Luzhkov, dressed casually in a black polo short with stripes, told CNN that Medvedev had not taken charge as "calamities, terrorist acts and bad harvests" unfolded during his two-year presidency.
"When he fires or reshuffles officials, proposes projects on paper, those things are being taken quite skeptically," Luzhkov said. "Any initiative is good, but it must lead to actual results, which has not been happening so far."
A Kremlin spokeswoman declined to comment on Luzhkov's interview Thursday. CNN said the Kremlin did not reply to its request for comment.
Meanwhile, Vedomosti reported Thursday that acting Mayor Vladimir Resin might stay at the city's helm until 2013 to secure votes for United Russia in the 2011 State Duma elections and for the Kremlin-sponsored candidate in the 2012 presidential vote, as well as to redistribute the assets of Luzhkov's billionaire wife, Yelena Baturina. The report cited a source close to the Kremlin.
Resin, after meeting with Prime Minister Vladimir Putin on Tuesday, seemingly confirmed that he would remain, hinting to his colleagues that he might stay until 2013, a source in United Russia's Moscow branch told Vedomosti.
Resin could then become "chairman" of the city government in 2013, after city laws are amended to create the position, a source close to City Hall told Vedomosti.
Before his ouster by Medvedev on Sept. 28, Luzhkov signed off on a two-year privatization program for the city's property that puts on sale City Hall-held stakes in companies that control two luxury hotels, a chain of drugstores and the plane maintenance service at Vnukovo Airport, Kommersant reported Thursday.
Also Thursday, the Public Chamber called on Resin or whoever succeeds him to ban "Genplan," a much-criticized plan for Moscow's development from 2010 through 2025.
But the Moscow City Court ruled that Genplan was legitimate Thursday, dismissing a lawsuit filed by liberal opposition party Yabloko, which said the plan would worsen the city's traffic problems, ruin green zones and destroy historic buildings, Interfax reported.
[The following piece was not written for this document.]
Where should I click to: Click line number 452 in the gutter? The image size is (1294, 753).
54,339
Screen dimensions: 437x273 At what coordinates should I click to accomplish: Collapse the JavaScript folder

Public Chamber member and prominent art figure Marat Gelman said it was "important that Genplan's work be suspended and a new Genplan drafted," the report said.
Meanwhile, writer and opposition leader Eduard Limonov appealed on his blog to Resin to "remove the fence" from Triumfalnaya Ploshchad, which City Hall erected in late August for the construction of an underground parking garage, leaving a popular venue for opposition rallies inaccessible for the next two to three years.